Bir ülke kendini nasıl tanıtır? Kendini dünyaya nasıl anlatır?
Kapitalizmde malın satılması için yapılan reklamlardan, şirket ya da kurumların kendilerini tanıtması için yaptıkları halkla ilişkiler faaliyetlerine farklı açılardan devletlerin de ihtiyaç duyduğu ortada. Şirketler benzeri kurumlar öncelikle kendilerine karşı sorumludur ama devlet, hükümet ya da resmi kurumlar doğaları gereği kamuyu öncelemek zorundadırlar. Bunun yolu da kamu diplomasisi denilen kavramdan geçiyor ve bir bölümü ile de dış dünyayı hedefliyor. Yani, Türkiye’nin bir anlamda dışarıda marka olarak pazarlanması anlamına geliyor.
Pazarlama sözü pek hoş olmasa da durum böyle.
Yeni hayata geçirilen bur kurum var: Başbakanlık Kamu Diplomasisi Koordinatörlüğü. Kurum görevi Türkiye’yi yurtdışında en iyi şekilde temsini sağlamak, olumlu noktaları öncelemek, Türkiye’nin olumsuz imajını düzetmeye çalışmak. Başında ise Dr. İbrahim Kalın bulunuyor. Koordinatörlük şimdi yeni bir yol haritası çizmek için çeşitli toplantılar düzenliyor fikir alışverişinde bulunuyor.
Koordinatörlüğün işlediği takdirde çok önemli işlev göreceği ortada. Ama Türkiye’nin de birikmiş negatif algı oluşturan onlarca sorunu var. Bu yüzden önlerinde zor bir iş var. Bu yüzden özellikle STK’lar aydınlar, medya üniversiteler ile Dışişleri Bakanlığı, TİKA benzeri kurum ve kişilerin koordinasyon içinde olması gerekiyor. Ancak en önemlisi isminde olduğu gibi bu yapının gerçekten koordinasyon sağlaması, devletin ön planda olmaması ama her türlü desteği sağlaması gerekmektedir.

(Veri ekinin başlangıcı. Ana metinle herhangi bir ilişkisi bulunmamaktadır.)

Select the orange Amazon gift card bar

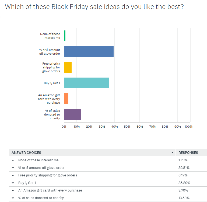(x=66, y=99)
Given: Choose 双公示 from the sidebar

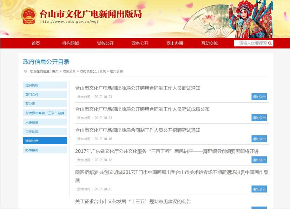Looking at the screenshot, I should click(45, 104).
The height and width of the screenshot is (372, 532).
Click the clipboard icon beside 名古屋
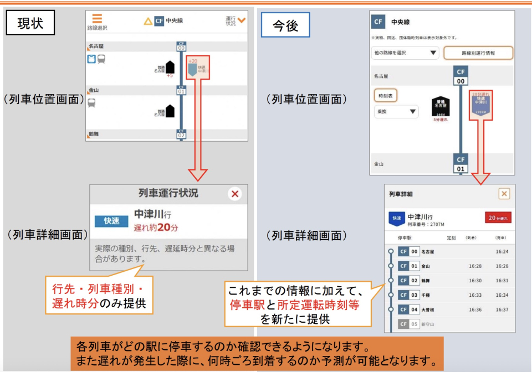point(92,59)
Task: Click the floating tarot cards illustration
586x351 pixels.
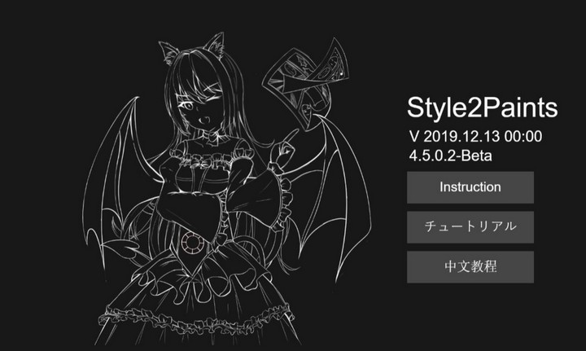Action: point(307,84)
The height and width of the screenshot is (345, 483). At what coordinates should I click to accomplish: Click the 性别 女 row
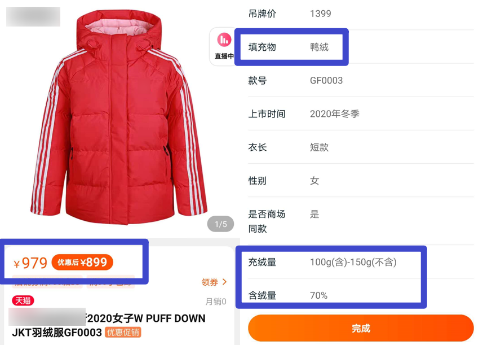[x=361, y=181]
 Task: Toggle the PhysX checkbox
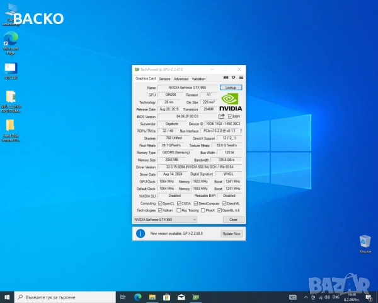coord(203,210)
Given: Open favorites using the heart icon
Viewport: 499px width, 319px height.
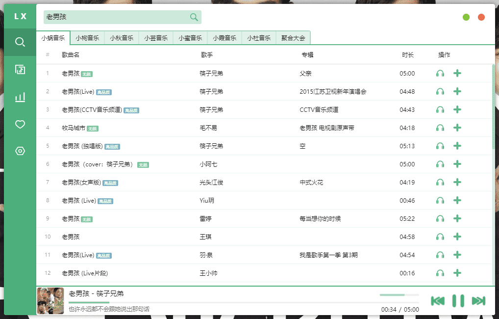Looking at the screenshot, I should 20,124.
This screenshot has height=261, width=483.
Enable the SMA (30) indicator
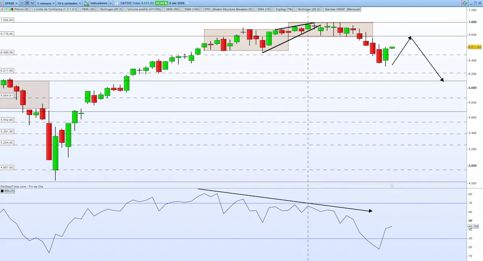81,9
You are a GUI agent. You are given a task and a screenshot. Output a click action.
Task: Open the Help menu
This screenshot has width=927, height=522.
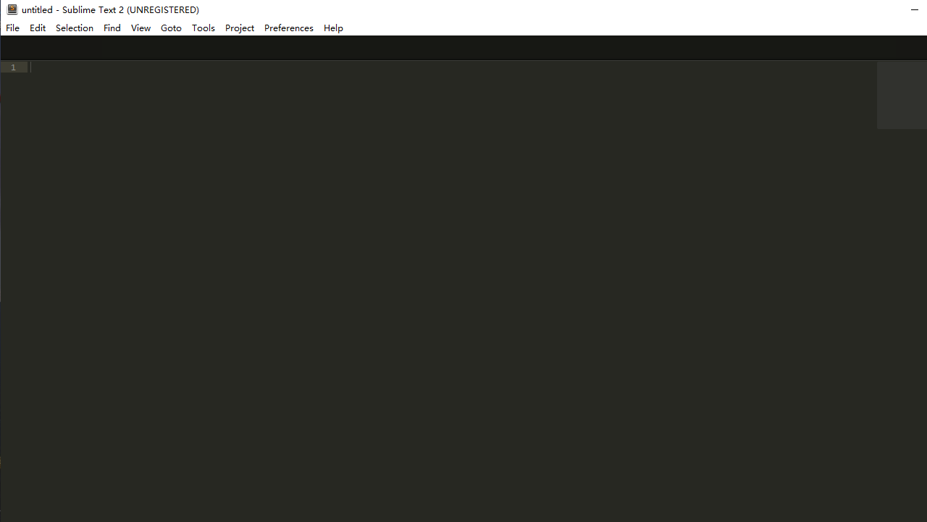333,28
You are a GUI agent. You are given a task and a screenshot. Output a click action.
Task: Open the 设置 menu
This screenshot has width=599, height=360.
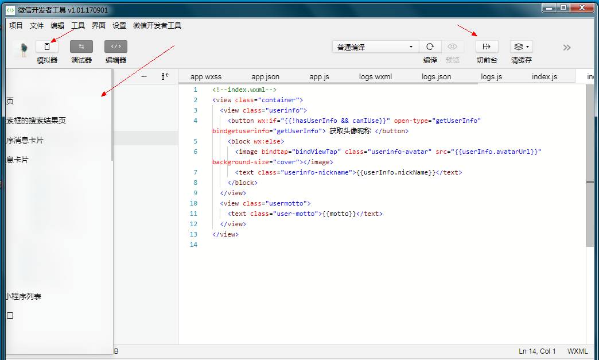119,26
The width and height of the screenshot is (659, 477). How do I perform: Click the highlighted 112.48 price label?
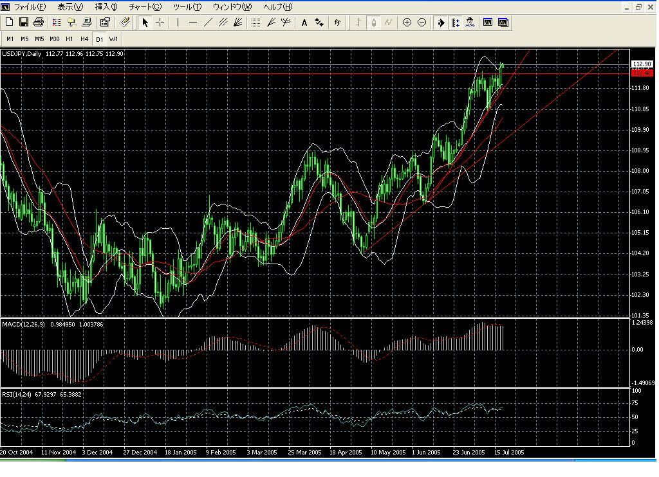(641, 73)
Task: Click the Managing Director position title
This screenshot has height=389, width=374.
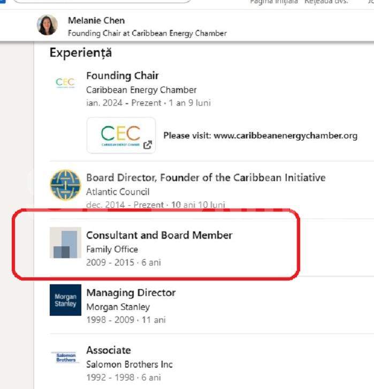Action: 131,293
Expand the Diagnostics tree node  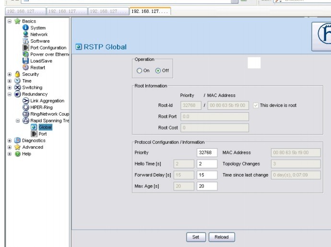click(10, 141)
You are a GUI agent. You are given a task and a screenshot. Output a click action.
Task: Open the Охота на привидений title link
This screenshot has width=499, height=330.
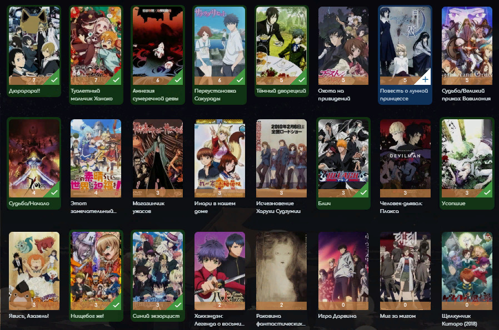(334, 95)
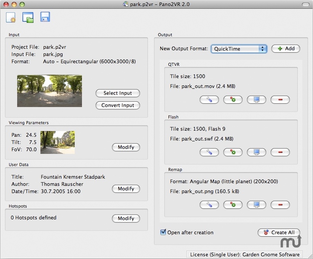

Yani işin sivil boyutu ve katılımı daha önemli.
Koordinatörlük İbrahim Kalın başkanlığında gazeteci, akademisyen, STK’larla görüş alışverişinde bulunuyor, öneriler topluyor.
Türkiye şu ya da bu şekilde dönüşümden geçiyor. Zaman zaman kendimizin bile kavramakta zorlandığımızı bu dönüşümü dışarıya anlatmak da bayağı zor. Yurtdışındaki karşılaştığımız birçok soruyu yanıtlarken bu zorluğu biz de yaşıyoruz. Çünkü bir Amerikalı ile Avrupalının, bir İsrailli ile Arabın, Ermenistan vatandaşının bakışı ve algısı çok farklı.
Ancak, Türkiye’deki bu değişim ve dönüşüm de dikkatlerin Türkiye’ye çevrilmesinde katkısı var. Yani bu durum pozitif algı yaratan bir durum. Ayrıca Türkiye’nin bölgedeki çabaları, arabuluculuk girişimleri heyecan yaratıyor.
Bir de negatif algılar var tabii ki Kürt meselesinin halledilememiş olması, Taş Atan çocuklara verilen cezalar, 310. madde, töre adı altında işlenen cinayetler, Ermeni meselesi, Kıbrıs vb. İşte bu noktada bizim dışarıdan çok önce içerideki tabuları yıkmamız. Tartışmaları ve çözümü kendi içimizde bularak yol almamız gerekiyor. Yani içeride sorunlarımız çözmeden dışarıya anlatamayız. Tabulara esir olmamamız, kendimize güvenmemiz gerekiyor. Kendisiyle hesaplaşan bir Türkiye dışarıda kendisini daha iyi tanıtabilir. Bu da kendine güvenden geçer.
Kamu Diplomasisi Koordinatörlüğü önemli ama zor bir görevle baş başa. Ama çabanın başlaması bile önemli.